Anualmente se pierden 100.000 hectáreas de bosques en el segundo pulmón de América. Quienes por trabajo o voluntariamente se dedican a defender la naturaleza son perseguidos, sufren atentados y, a menudo, pierden la vida.
Los ambientalistas molestan. A veces exageran, a menudo pecan de escasa capacidad de diálogo y su discurso cuando es exacerbado no siempre lleva a encontrar una solución a los problemas. Pero no caben dudas de que la defensa del medio ambiente ya no es un tema menor en cualquier lugar del mundo como a nivel global.

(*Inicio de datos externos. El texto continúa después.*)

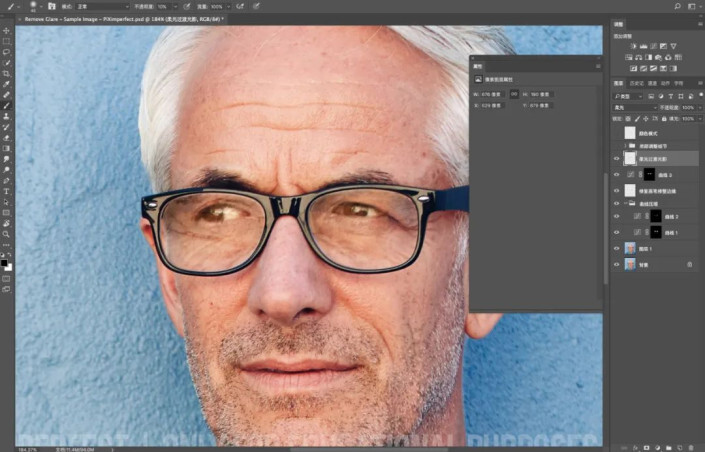Image resolution: width=705 pixels, height=452 pixels.
Task: Toggle visibility of 图层 1 layer
Action: pos(616,247)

Por otro lado, es gracias a las denuncias de las organizaciones ambientalistas que hoy el tema figura a menudo en la agenda de los gobiernos, aunque no siempre y no con la prioridad que merecería.
Tampoco caben dudas de que la acción de los ecologistas atenta contra el afán de negocios de pequeños caudillos locales, que hacen las suyas sobre todo en ausencia del Estado, y de las grandes corporaciones propensas a preocuparse muy poco del impacto de sus actividades: recursos hídricos agotados y contaminados, tala indiscriminada de bosques, megaproyectos mineros que inciden en la actividad agropecuaria, el prontuario de atropellos es muy grande y con frecuencia, quien denuncia todo esto, arriesga su vida.
Según el Centro de Acción Legal, Ambiental y Social de Guatemala (CALAS) en poco más de veinte años 46 guardias encargados de proteger los bosques y otros recursos naturales han sido asesinados. La organización FUNDAECO, por su parte, tuvo siete muertes y su sede sufrió un atentado. El tema es de particular actualidad: cada año el país pierde más de 100 mil hectáreas de selva, que es considerada el segundo pulmón de América después de Amazonas.
La madera en Guatemala es muy importante, para la mayoría de la población, que además registra un importante incremento demográfico, es el único recurso para cocinar la comida.
Como a menudo sucede, las cuestiones ambientales, se tornan problemas regionales: hace poco más de una semana, el arzobispo salvadoreño de San Salvador, José Luis Escobar, denunció los efectos de la actividad minera en Cerro Blanco, en territorio guatemalteco. al contaminar los cursos de agua río arriba. Para el prelado, el gobierno de El Salvador debería recurrir a los organismos internacionales para evitar los efectos que padece la población.
La connivencia entre las autoridades y los empresarios sin escrúpulos se tornan evidentes cuando los perseguidos son los ambientalistas y los que defienden sus tierras o los recursos como el agua. La mescla de estos factores se vuelve explosiva si se agrega que Guatemala integra el triángulo más violento del mundo, junto con El Salvador y Honduras. El director del CALAS, Yuti Melini, cinco años atrás estuvo diez días en terapia intensiva luego de sufrir un atentado. La vida de una persona vale muy poco y sobran matones dispuestos a ganarse un puñado de dólares para sacarse de encima a un molesto ambientalista.
Las autoridades guatemaltecas prefieren hacer la vista gorda y criminalizar a las ong. Ya lo han hecho con la protesta social durante la gestión del actual presidente Otto Pérez Molina, acusado en el proceso contra el ex dictador Efraín Ríos Montt, de haber coordinado las matanzas de indígenas ixil entre 1982 y 1983. Y lo que falta es precisamente la presencia del Estado, particularmente a través de las fuerzas de seguridad, para vigilar la acción de ganaderos que pretenden talar los bosques para cultivar pasto para sus animales, de las mineras, y de los narcotraficantes que están ganando cada vez más espacio de acción en Guatemala. Más temprano que tarde se tomará conciencia de que la preservación del medio ambiente ha dejado de ser un lujo.